Tutorial | Extracting structured data from images using a large model

Written by

Audrey Miles

Updated on:July-12th-2025

In the rapidly developing field of artificial intelligence, integrating visual functions into large language models can be used to interpret image semantics and extract structured data from images .

1. Environment Configuration

To call a large model in Python, you must first configure the corresponding environment.

1.1 Install Python package


pip3 install ollama
pip3 install pydantic
pip3 install instructor

1.2 Install Ollama

Ollama is an open source application that allows you to run, create, and share large language models locally using a command line interface on MacOS, Linux, and Windows.

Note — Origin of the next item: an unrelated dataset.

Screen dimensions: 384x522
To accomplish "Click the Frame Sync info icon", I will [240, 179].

Ollama can access various LLMs directly from its library, which can be downloaded with just one command. After downloading, you can start using it by executing a single command. This is very helpful for users whose workload revolves around terminal windows. For detailed tutorials on how to install, configure, and use Ollama, please read Tutorial | How to use Ollama to download & use local large language models

1.3 Installing the Large Model

As of February 22, 2025, there are 7 large visual models published on the Ollama website. Here are two of them.

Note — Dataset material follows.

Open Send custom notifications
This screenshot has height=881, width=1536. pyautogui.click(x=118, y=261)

llama3.2-vision is better at recognizing English information in images
The minicpm-v model is based on qwen and is better at recognizing Chinese information in images.

Open the command line cmd (corresponding to terminal in Mac) and execute the installation command


ollama pull llama3.2-vision:11b
ollama pull minicpm -v:8b

1.4 Start the Ollama service

Open the command line cmd (corresponding to terminal in Mac) and execute the start service command


ollama serve

2. Experimental Code

2.1 Unstructured Output

The screenshot file name is test_screen.png


import  ollama


# Screenshot file of the paper test_screen.png
#Note that the code file and the screenshot file are in the same folder

response = ollama.chat(
    model = 'minicpm-v' ,  
    messages=[{
        'role' :  'user' ,
        'content' :  'What field is this paper about? ' ,
        'images' : [ 'test_screen.png' ]
    }]
)

print(response)

Run


ChatResponse(model= 'minicpm-v' , created_at= '2025-02-22T13:11:25.766017Z' ,  done =True, done_reason= 'stop' , total_duration=12956488125, load_duration=819433041, prompt_eval_count=461, prompt_eval_duration=9630000000, eval_count=147, eval_duration=2499000000, message=Message(role= 'assistant' , content= 'This image is of the title page of an article titled "On or Off Track: How (Broken) Cues Influence Consumer Decisions". Written by Jackie Silverman and Alexandra Balaschi, the article explores the consequences of new technological tracking of consumer behavior. Across seven studies, the research found that sustained behavioral tracks trigger reinforcement following high consumption, and that breaking these tracks has the opposite effect, thus influencing consumer decision making. The research methods used included tracking, behavioral analysis, and tools and techniques such as tracking and monitoring to understand the impact of cues across different domains (e.g., sports, learning). Keywords list the focus areas of the article: Circuit Breakers, Behavior Tracking and Recording, Consumer Motivation, Engagement. ' , images=None, tool_calls=None))

2.2 Structured Output

Design a more detailed prompt, design the data structure by using typing and pydantic , and output it as dictionary-like data.


import  instructor
import  os
from  typing  import  List
from  pydantic  import  BaseModel


PROMPT =  """Please analyze the provided image and extract the following information from it:
- Title
- Subject
- Field


Please return the results in the following format:
{
    "title": "Title of the paper",
    "subject": "Subject of the paper",
    "field": "Research field of the paper",
}"""


#The large model minicpm-v has been installed locally
model_name =  'minicpm-v'
base_url =  'http://127.0.0.1:11434/v1'
api_key =  'NA'


# Screenshot file of the paper test_screen.png
#Note that the code file and the screenshot file are in the same folder
image = instructor.Image.from_path( "test_screen.png" )




client = instructor.from_openai(
        OpenAI
            base_url=base_url,
            api_key=api_key,   # required, but unused
        ),
        mode=instructor.Mode.JSON,
)


class Paper (BaseModel) :
    title: str
    subject: List[str]
    field: List[str]




# Create structured output
result = client.chat.completions.create(
    model=model_name,
    messages=[
        { "role" :  "asistant" ,  "content" : PROMPT},
        { "role" :  "user" ,  "content" : image},
    ],
    response_model = Paper,
    temperature = 0.0
)


result.model_dump()

Run


{ 'title' :  'On or Off Track: How (Broken) Streaks Affect Consumer Decisions' ,
'subject' : [ 'streaks, behavioral tracking and logging, technology, goals and motivation' ],
'field' : [ 'consumer behavior' ,  'marketing research' ,  'engagement strategies' ]}

Discussion

The Da Deng test found that structured output is prone to errors, while unstructured output is more stable in comparison.